Priyanka Tiwari of Interactions introduces us to call deflection and three rules of how to make it work for your contact centre.
What Is Call Deflection and Why Are We Talking About It?
Call deflection is a technique of re-routing a customer’s call to an alternative channel of customer care.
Contact centre executives have argued over the years that call deflection is the most effective way to reduce costs by moving customers to lower-cost ‘digital’ channels.
Those advocating customer experience will always shake their heads at that advice, saying that customers, not brands, decide how and where the contact happens.
Change that by forcing customers to bend their ways and you will suffer in terms of low customer experience and brand value.
As the providers of conversational customer care solutions, we sit at the cross-section of contact centre executives, customer experience mavens, and the end customers.
From my experience, call deflection helps improve customer experience when it follows three rules:
1. When It’s Done at the Right Time
In a recent Interactions survey, we found out that 49% of customers named ‘long hold times’ as one of the top reasons why they find voice channels frustrating.
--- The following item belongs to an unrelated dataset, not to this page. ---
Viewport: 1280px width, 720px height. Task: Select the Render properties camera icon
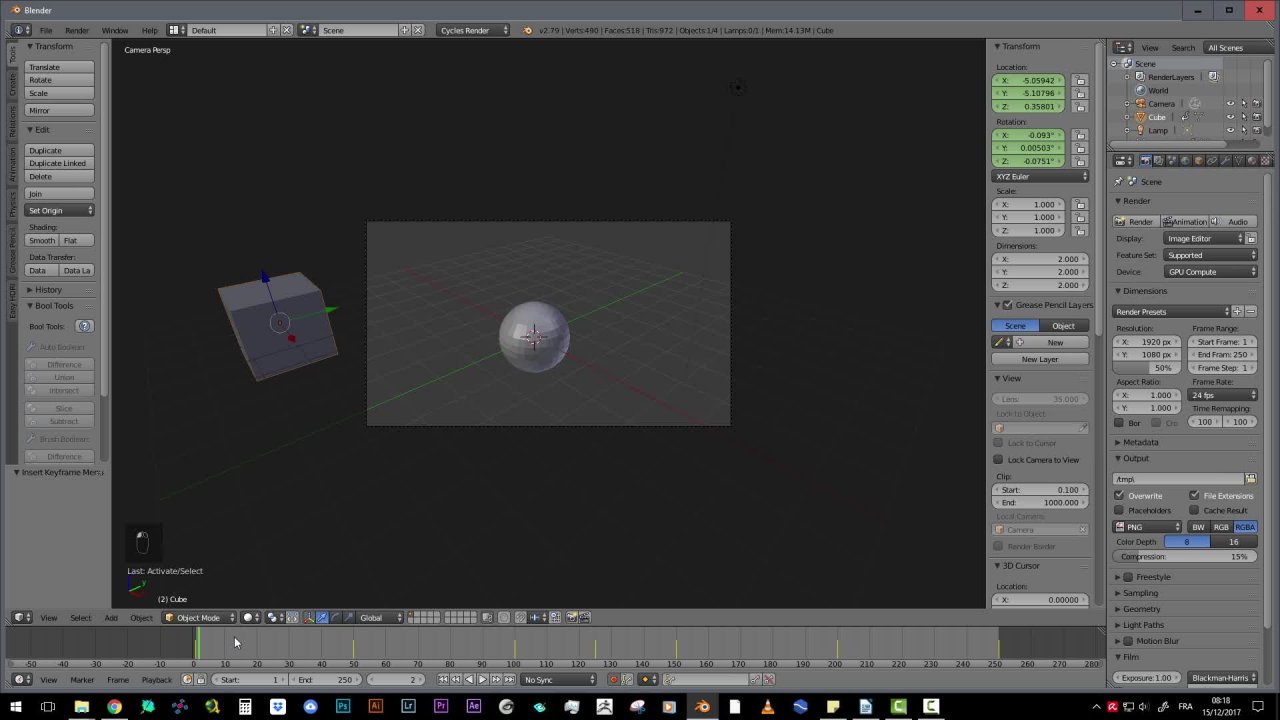(1146, 160)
That’s where call deflection can come in.
Customers can be offered a choice to complete their transaction or resolve their query via an effective self-service channel as they wait in line.
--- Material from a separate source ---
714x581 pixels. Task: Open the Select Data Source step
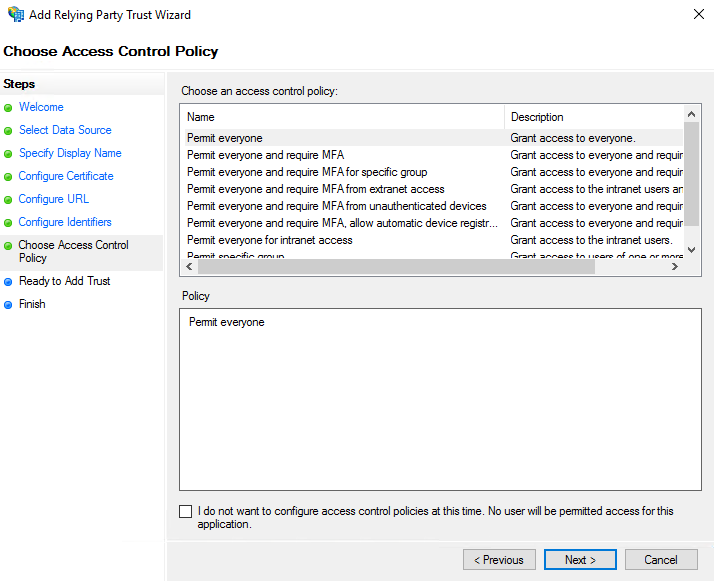pos(65,130)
Some brands can go one step ahead and detect if the customer is calling from a smartphone and provide them a link to the mobile website or an app via a text message.
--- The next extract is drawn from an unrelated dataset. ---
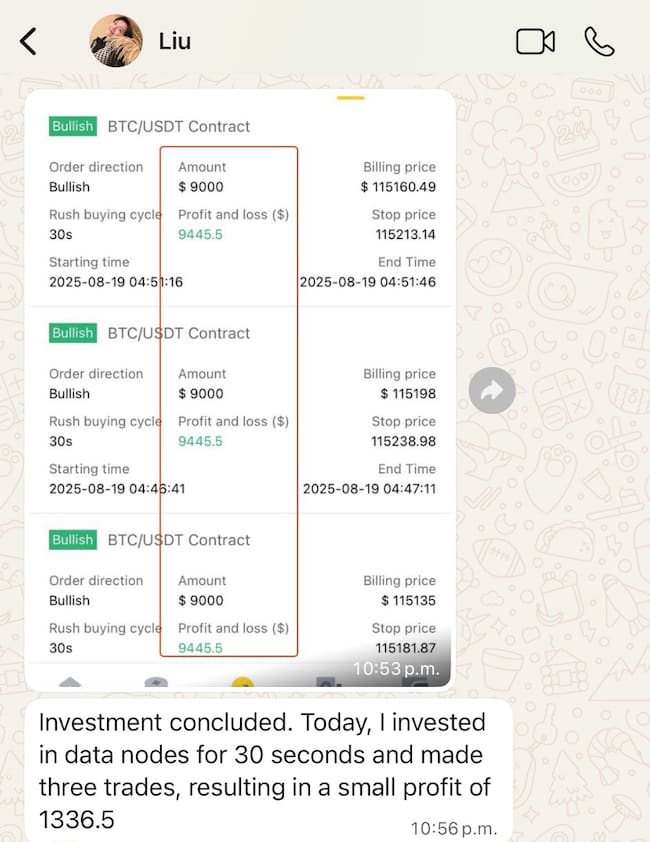
Task: Click the stop price 115213.14
Action: click(x=405, y=235)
2. When It’s Still the Customer’s Decision
Modern customers don’t wait for the brands to tell them how, when and where to contact them. Most modern consumers frequently visit the brand’s website or apps as well as third-party communities, review and rating sites.
In most cases, they have already done their research before calling a customer service number. In fact, 52% of customers said that having to repeat themselves was their top reason for frustration.
In this case, the brand can offer an effective personalisation and context transfer by understanding where the customer is in their journey, getting insights from their past purchase or interaction history, and deflecting the call to a channel where the customer can ‘pick up where they had left off’.
Doing this can lead to instant results in terms of high CSAT and FCR (First Contact Resolution).
3. When the Alternative Option Is Equally, If Not More, Effective
Call deflection works as expected ONLY when the alternative channels are equally effective. 2018 was the year when a lot of brands ventured into new and emerging digital customer service channels, such as a bot on Facebook messenger, a chat on their website or an Alexa skill.
There was a great marketing push to increase usage of these relatively inexpensive channels and reduce call centre overhead. But interestingly, a majority of the brands did not see any reduction in overall call volume. Why?
Since most of these initiatives were pilots, the bots only partially helped and often sent customers to the website or call centre. The new channels did not integrate well with traditional channels of communication and often drowned customers in repetitive Q&A loops. Certainly not a good strategy to deflect calls.
However, I’m hopeful. As digital channels evolve in 2019, they will be more closely integrated with traditional channels, offer a full range of self-service and finally be able to handle the deflected calls gracefully.
It’s true that deflection does have the ability to improve customer experience, but only when it’s done thoughtfully and in a way that removes friction and frustration for the customer.
Has your organisation used some of these tactics to improve customer care? What have you found works best for you?